The treatment of ST6GAL1 K.O. cells with trastuzumab induced a similar inhibitory effect in the intracellular activation of EGFR, as well as a more pronounced cell surface stabilization of EGFR-containing dimers. Of note, EGFR itself constitutes a molecular target of N-linked α2,6-sialylation, which, in turn, has been shown to regulate receptor’s intracellular phosphorylation and dimerization [6, 14]. Moreover, ErbB2 constitutes the preferred dimerization partner of EGFR [33]. It is thus pertinent to postulate that, in the presence of trastuzumab, a downregulation of ErbB2 availability and activation at the cell membrane upon the K.O. of ST6GAL1 directly affects the receptor’s ability to heterodimerize and activate EGFR. Therefore, following the silencing of ST6GAL1, both alterations in the EGFR glycosylation profile and a decrease in ErbB2’s heterodimerization capacity could underlie the observed downregulation in EGFR activation upon trastuzumab treatment. Such observations become relevant when exploiting EGFR inhibition in the personalized therapeutic setting of GC [34]. Furthermore, besides the observed impact in the biology of ErbB receptors, the abrogation of ST6Gal1 expression induced significant alterations in the phosphorylation levels of other cancer-associated RTKs in trastuzumab-treated cells, including the upregulation of c-Met activation, a previously established molecular carrier of α2,6NeuAc motifs [35]. Overall, the herein described molecular mechanism further corroborates the previously reported oncogenic role of ST6Gal1 in other human cancer models [7, 14].

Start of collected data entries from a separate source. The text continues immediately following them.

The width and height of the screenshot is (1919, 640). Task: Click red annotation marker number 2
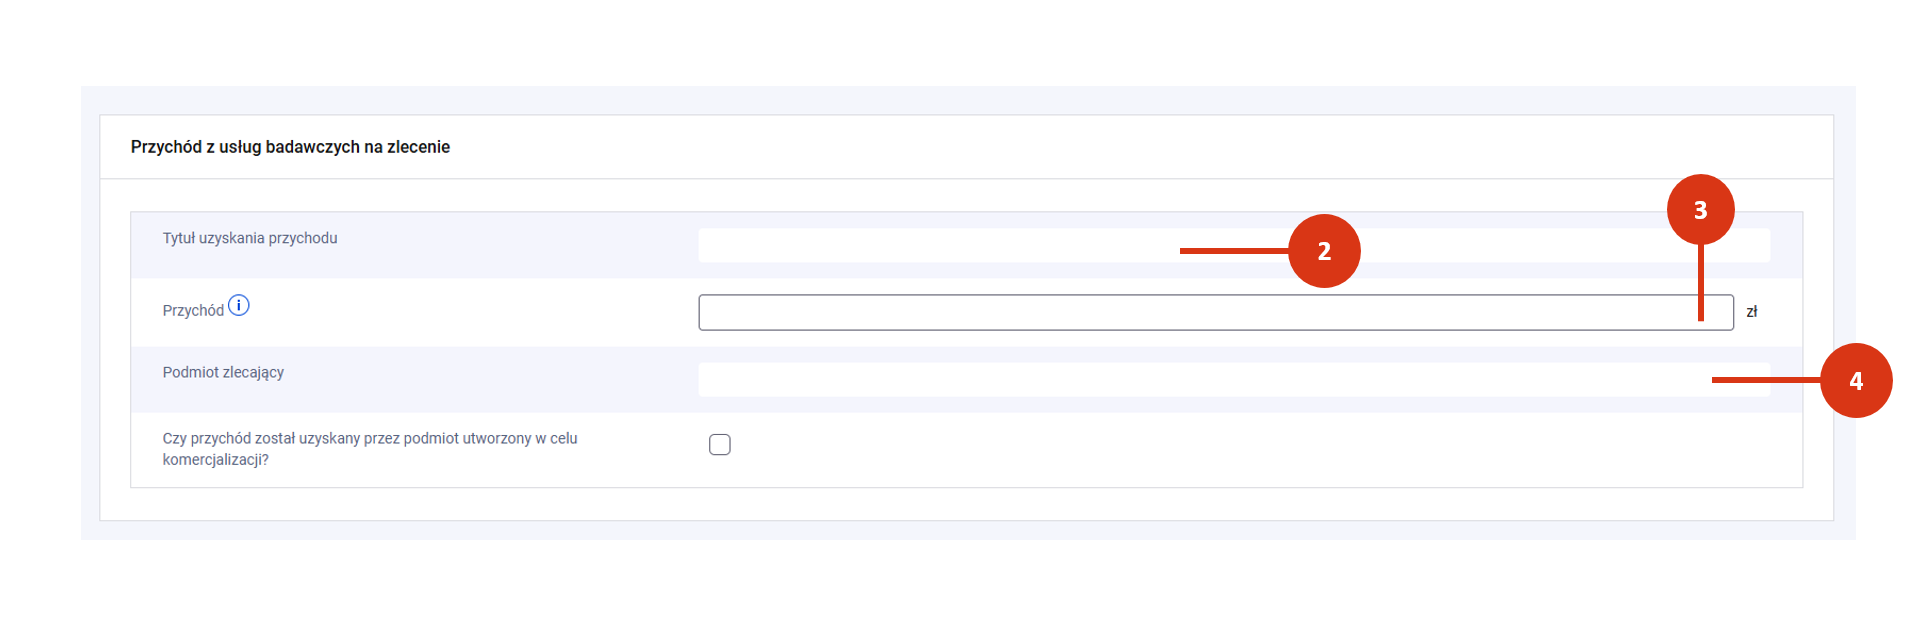tap(1324, 251)
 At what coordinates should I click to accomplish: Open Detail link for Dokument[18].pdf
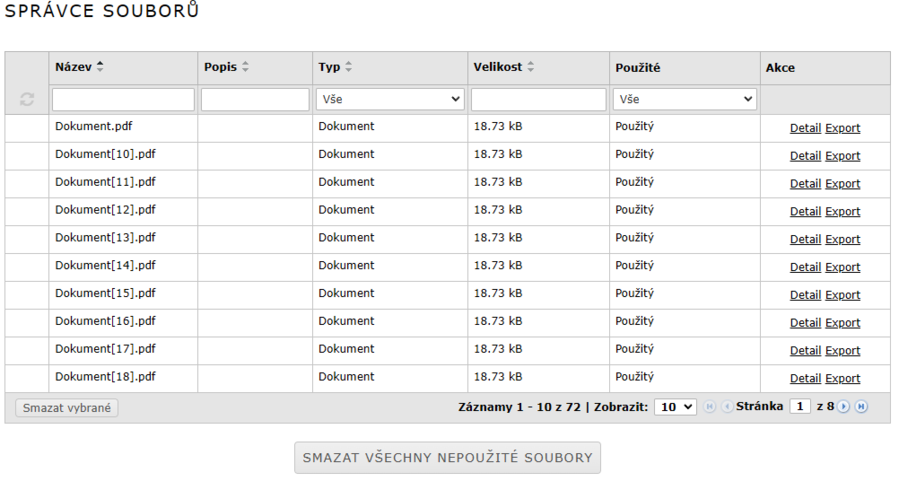click(805, 378)
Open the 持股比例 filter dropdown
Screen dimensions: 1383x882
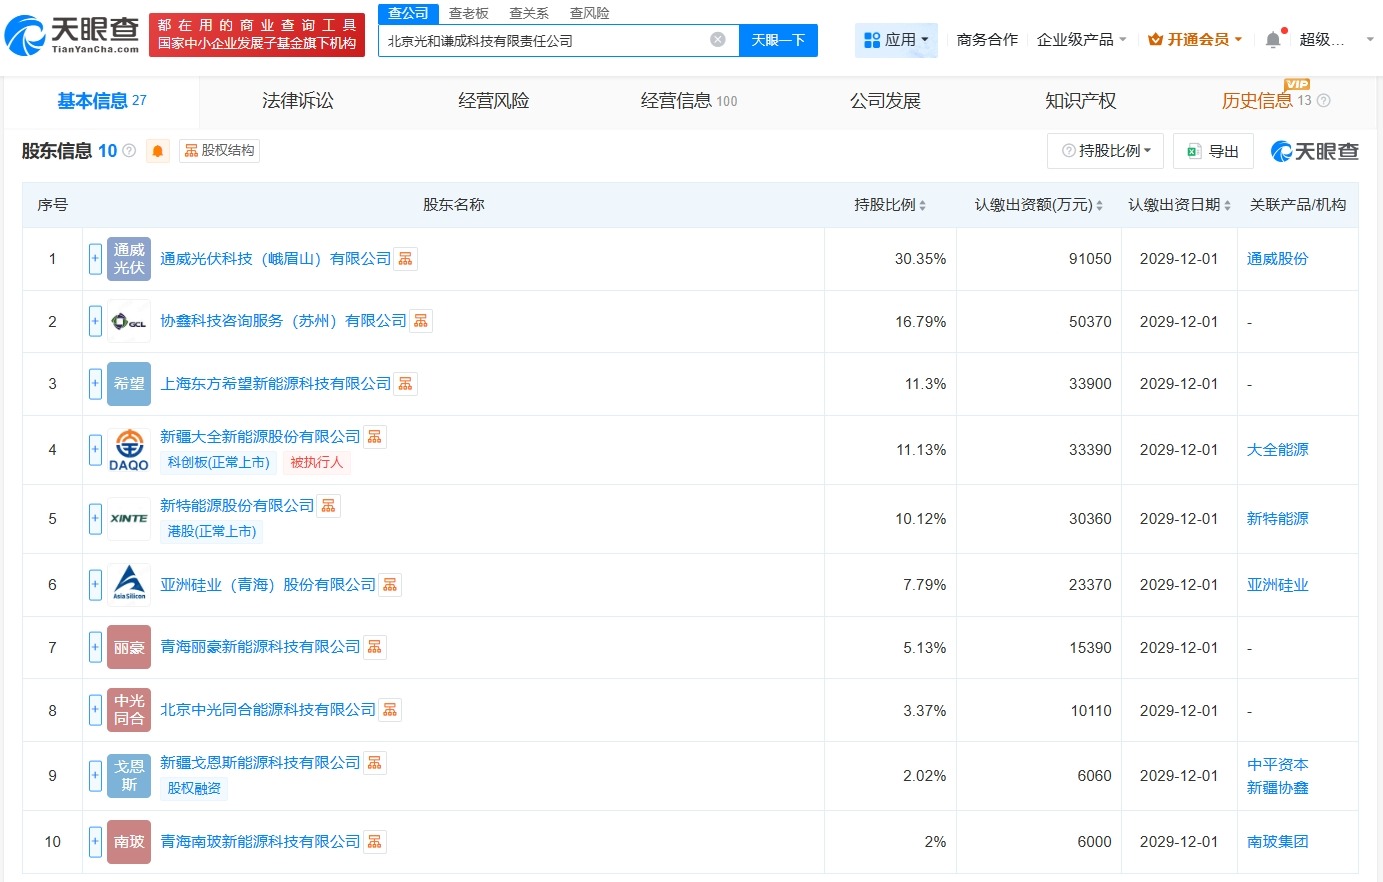click(x=1105, y=151)
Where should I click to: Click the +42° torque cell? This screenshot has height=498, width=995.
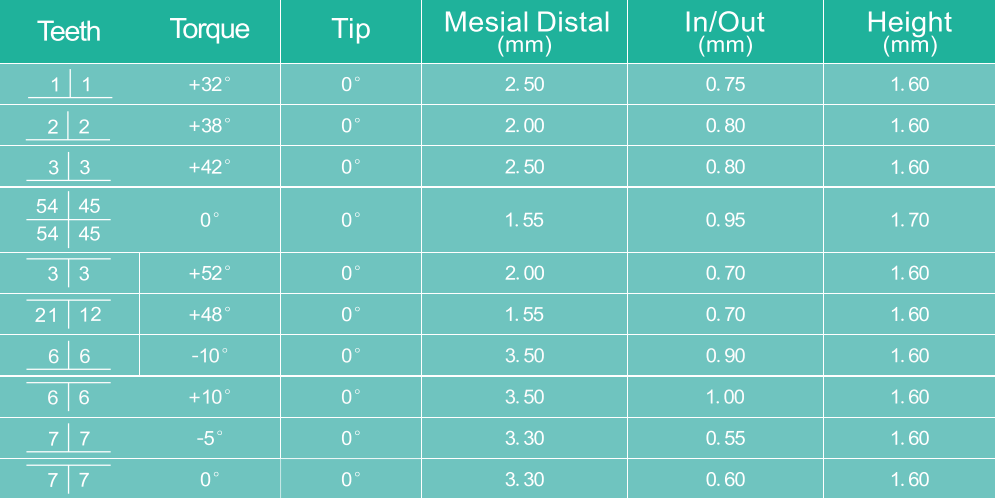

The emergence of molecular resistance to trastuzumab represents a pressing concern hampering the clinical management of GC patients. The future success of personalized therapeutic strategies will certainly rely on the accurate profiling and comprehensive understanding of each tumor’s molecular landscape. Our study provides an additional mechanistic basis further supporting the clinical utility held by the glycosylation status of proteins with critical roles in cancer onset and development [9, 20]. In particular, the clinical implementation of diagnostic tools for the detection of selected ErbB2 glycoforms may become useful in the prediction of trastuzumab therapeutic response, therefore improving GC patient stratification.

Materials and methods

The Supplementary Materials and Methods document includes detailed procedures for: patient clinical samples and their characterization by immunohistochemistry, lectin histochemistry and in situ PLA analysis (Table S3); selected cell lines, culture conditions and treatments used in all performed functional assays; CRISPR/Cas9 genomic silencing of the ST6GAL1 gene in NCI-N87 GC cell line, and molecular and phenotypical characterization of the obtained ST6GAL1 K.O. cell clones (Real-Time quantitative PCR, Western and lectin blot analysis, immunofluorescence [36] and flow cytometry staining); Mass spectrometry (MS)-based characterization ErbB2 glycosylation profile (capillary electrophoresis–electrospray ionization-mass spectrometry (CE–ESI-MS) [37] and Liquid chromatography tandem mass spectrometry (LC–MS/MS)) [38]; functional assays of cell surface glycan labeling, cell proliferation, cell death, metabolic activity, ErbB2 protein half-life, cell surface biotinylation, ErbB dimerization assays, and Human Phospho-Kinase/RTK Arrays (Table S4); Bioinformatic [39, 40] and statistical analysis.